Your instructions:
Reproduce exactly the lines below, starting at the line that contains "Task: Click the Gas Inlet Size row label" and ending with the last line of the records, both included; leave out any pictures.

Available records:

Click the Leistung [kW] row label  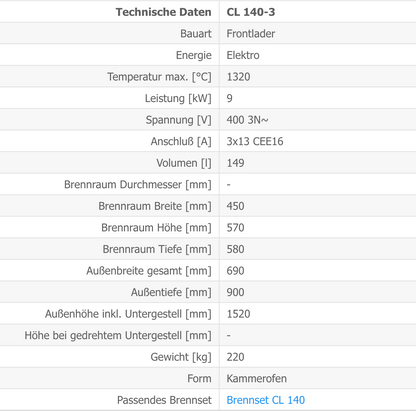tap(178, 98)
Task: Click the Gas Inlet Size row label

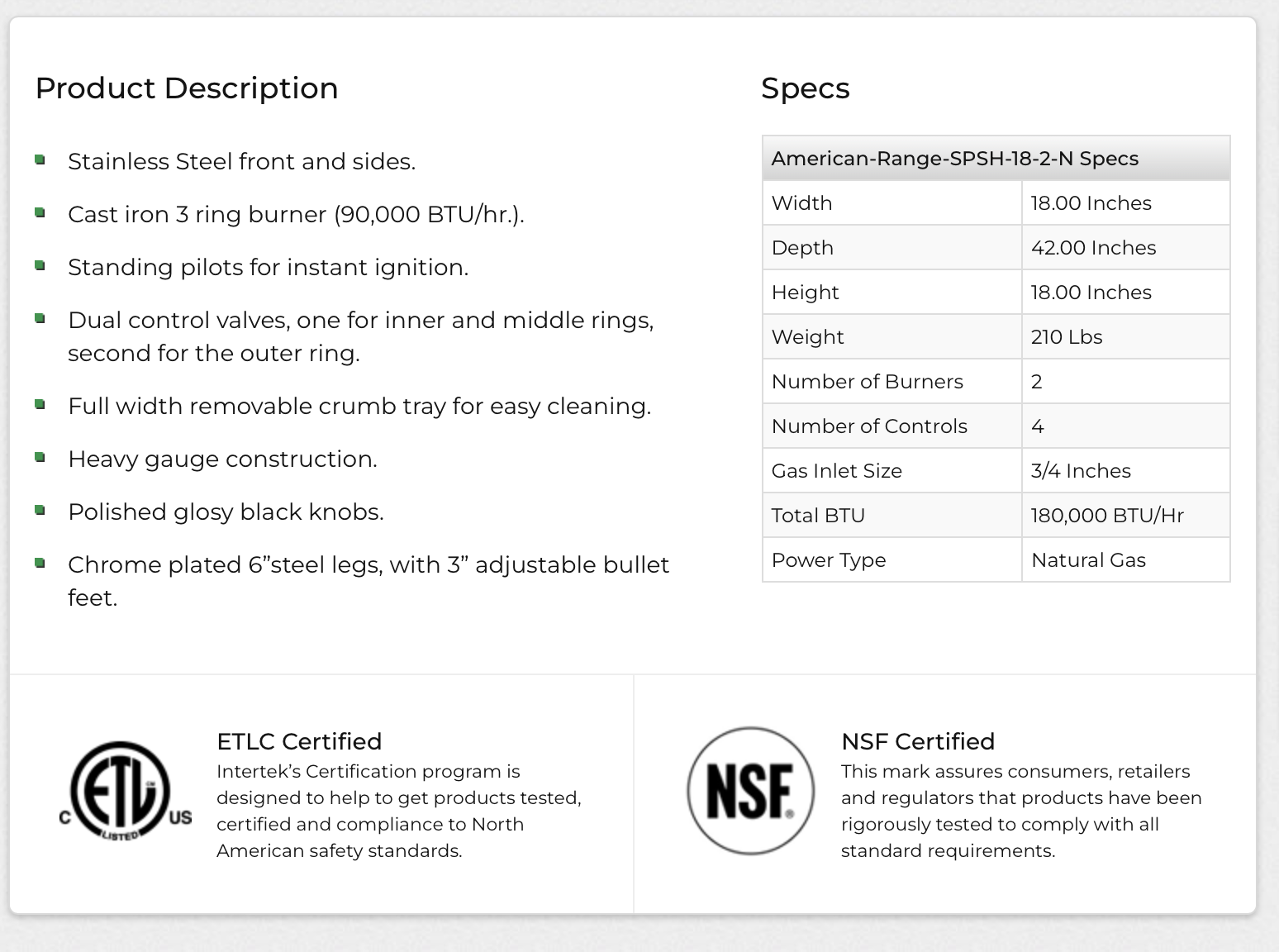Action: click(836, 471)
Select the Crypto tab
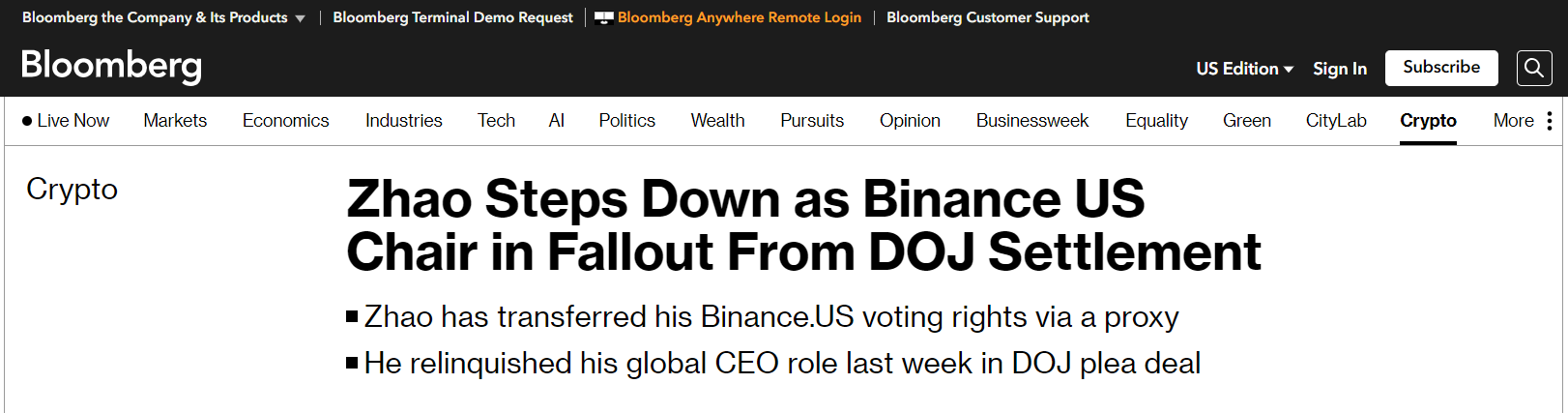Image resolution: width=1568 pixels, height=413 pixels. (1428, 121)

Exercise response:
Task: Click the Gas Inlet Size row label

Action: click(836, 471)
Select the Crypto tab
Image resolution: width=1568 pixels, height=413 pixels. (1428, 121)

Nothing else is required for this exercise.